■ **Assignment**:
Rewrite the opioid settlement article starting at "CLEVELAND--Two Ohio counties" and ending at "the two counties.", using "opening statements" in place of "opening arguments".

■ **Document extract**:

The settlement buys time for the drug companies to try to fashion a more wide-ranging settlement with the 2,400 cities, counties, Native American tribes and others that have sued.

Polster
File photo of U.S. District Judge Dan A. Polster, in his courtroom at the Carl B. Stokes U.S. Courthouse, in Cleveland, Ohio, Jan. 29, 2018. Polster, who oversees countless lawsuits involving the nation's opioid crisis, is trying to reach a last-minute agreement to resolve the cases before the first trial starts. (Maddie McGarvey/Copyright 2019 The New York Times)

CLEVELAND--Two Ohio counties settled with four drug companies on the eve of a landmark federal trial over responsibility for the opioid epidemic, in a $260 million deal that emerged just an hour before opening arguments were set to begin Monday, Oct. 21.

The deal is with the "Big Three" distributors McKesson Corp., AmerisourceBergen and Cardinal Health and Teva Pharmaceuticals, the Israeli-based manufacturer of generic opioids. It does not include the fifth defendant, Walgreens, the retail drug store chain that was sued over its own distribution operation. It was not clear whether a trial would proceed with Walgreens as the only defendant. A sixth defendant, Henry Schein Medical, announced Monday morning that it had reached a deal worth $1.25 million with the two counties.

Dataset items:
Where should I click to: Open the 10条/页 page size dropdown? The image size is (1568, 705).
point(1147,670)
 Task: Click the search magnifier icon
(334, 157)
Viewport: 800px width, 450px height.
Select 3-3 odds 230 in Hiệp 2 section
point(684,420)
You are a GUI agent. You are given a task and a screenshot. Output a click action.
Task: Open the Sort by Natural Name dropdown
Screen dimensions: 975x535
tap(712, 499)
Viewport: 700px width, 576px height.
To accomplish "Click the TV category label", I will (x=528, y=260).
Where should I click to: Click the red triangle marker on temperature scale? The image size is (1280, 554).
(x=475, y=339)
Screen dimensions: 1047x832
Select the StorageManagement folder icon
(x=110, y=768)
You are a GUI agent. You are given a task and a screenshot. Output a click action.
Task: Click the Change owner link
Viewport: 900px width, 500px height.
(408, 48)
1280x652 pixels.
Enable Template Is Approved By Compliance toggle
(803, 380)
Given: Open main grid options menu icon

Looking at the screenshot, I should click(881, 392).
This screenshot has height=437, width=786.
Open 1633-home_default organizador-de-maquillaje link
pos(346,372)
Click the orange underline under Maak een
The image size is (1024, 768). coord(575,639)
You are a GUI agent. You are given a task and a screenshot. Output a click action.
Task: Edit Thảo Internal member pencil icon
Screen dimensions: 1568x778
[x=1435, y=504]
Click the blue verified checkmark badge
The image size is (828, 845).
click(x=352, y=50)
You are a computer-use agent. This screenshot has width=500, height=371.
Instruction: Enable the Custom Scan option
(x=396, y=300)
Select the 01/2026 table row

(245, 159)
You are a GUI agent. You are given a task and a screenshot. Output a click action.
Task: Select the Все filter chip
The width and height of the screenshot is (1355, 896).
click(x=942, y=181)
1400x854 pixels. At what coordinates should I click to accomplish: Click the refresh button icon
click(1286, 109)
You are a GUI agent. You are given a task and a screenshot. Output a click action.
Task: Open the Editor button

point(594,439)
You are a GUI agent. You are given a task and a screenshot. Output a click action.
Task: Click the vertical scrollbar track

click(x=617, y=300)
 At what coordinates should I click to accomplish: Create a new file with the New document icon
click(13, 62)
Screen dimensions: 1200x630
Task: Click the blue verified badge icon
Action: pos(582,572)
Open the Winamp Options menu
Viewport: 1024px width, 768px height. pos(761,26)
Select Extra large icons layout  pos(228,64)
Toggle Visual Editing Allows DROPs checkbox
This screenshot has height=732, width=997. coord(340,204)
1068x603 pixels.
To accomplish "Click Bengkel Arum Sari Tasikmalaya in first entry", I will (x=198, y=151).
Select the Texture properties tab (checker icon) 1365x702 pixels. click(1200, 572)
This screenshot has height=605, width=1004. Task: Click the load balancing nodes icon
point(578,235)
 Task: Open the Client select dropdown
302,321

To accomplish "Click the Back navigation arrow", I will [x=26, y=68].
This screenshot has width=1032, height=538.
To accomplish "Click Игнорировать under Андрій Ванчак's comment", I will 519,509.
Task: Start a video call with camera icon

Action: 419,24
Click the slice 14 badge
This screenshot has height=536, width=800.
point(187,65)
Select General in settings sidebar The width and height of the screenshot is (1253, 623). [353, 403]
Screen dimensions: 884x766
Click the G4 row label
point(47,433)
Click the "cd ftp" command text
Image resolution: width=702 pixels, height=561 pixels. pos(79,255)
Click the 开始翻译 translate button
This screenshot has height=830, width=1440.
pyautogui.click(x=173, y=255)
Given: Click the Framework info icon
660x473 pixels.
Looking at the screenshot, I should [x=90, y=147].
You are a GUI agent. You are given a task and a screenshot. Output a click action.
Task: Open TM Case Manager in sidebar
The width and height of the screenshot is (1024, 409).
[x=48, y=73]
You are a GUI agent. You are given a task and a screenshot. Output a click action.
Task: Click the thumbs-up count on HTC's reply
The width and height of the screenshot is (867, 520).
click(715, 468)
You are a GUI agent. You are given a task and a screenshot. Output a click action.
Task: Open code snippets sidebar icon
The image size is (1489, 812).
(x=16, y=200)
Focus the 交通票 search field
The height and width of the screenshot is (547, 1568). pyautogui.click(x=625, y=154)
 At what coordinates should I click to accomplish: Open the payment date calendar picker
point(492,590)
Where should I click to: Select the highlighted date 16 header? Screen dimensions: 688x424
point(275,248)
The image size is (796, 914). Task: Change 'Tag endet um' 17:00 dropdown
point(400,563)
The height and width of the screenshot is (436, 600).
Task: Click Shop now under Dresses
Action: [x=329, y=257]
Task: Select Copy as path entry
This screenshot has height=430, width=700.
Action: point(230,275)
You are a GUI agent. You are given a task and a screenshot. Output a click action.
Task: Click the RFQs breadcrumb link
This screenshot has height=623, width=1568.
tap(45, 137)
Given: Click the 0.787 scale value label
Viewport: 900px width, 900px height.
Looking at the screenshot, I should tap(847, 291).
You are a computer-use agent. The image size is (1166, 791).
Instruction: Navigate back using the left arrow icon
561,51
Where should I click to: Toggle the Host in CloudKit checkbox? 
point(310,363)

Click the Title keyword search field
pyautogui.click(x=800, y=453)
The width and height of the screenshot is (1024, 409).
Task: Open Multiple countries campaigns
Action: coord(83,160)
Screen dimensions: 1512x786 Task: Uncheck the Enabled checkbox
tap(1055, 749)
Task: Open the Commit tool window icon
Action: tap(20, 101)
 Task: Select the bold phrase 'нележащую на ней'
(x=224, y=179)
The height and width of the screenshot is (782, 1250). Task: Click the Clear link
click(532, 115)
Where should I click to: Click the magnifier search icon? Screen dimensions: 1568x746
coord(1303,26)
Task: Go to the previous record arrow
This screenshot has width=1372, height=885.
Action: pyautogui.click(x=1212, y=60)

■ **Result**:
CLEVELAND--Two Ohio counties settled with four drug companies on the eve of a landmark federal trial over responsibility for the opioid epidemic, in a $260 million deal that emerged just an hour before opening statements were set to begin Monday, Oct. 21.

The deal is with the "Big Three" distributors McKesson Corp., AmerisourceBergen and Cardinal Health and Teva Pharmaceuticals, the Israeli-based manufacturer of generic opioids. It does not include the fifth defendant, Walgreens, the retail drug store chain that was sued over its own distribution operation. It was not clear whether a trial would proceed with Walgreens as the only defendant. A sixth defendant, Henry Schein Medical, announced Monday morning that it had reached a deal worth $1.25 million with the two counties.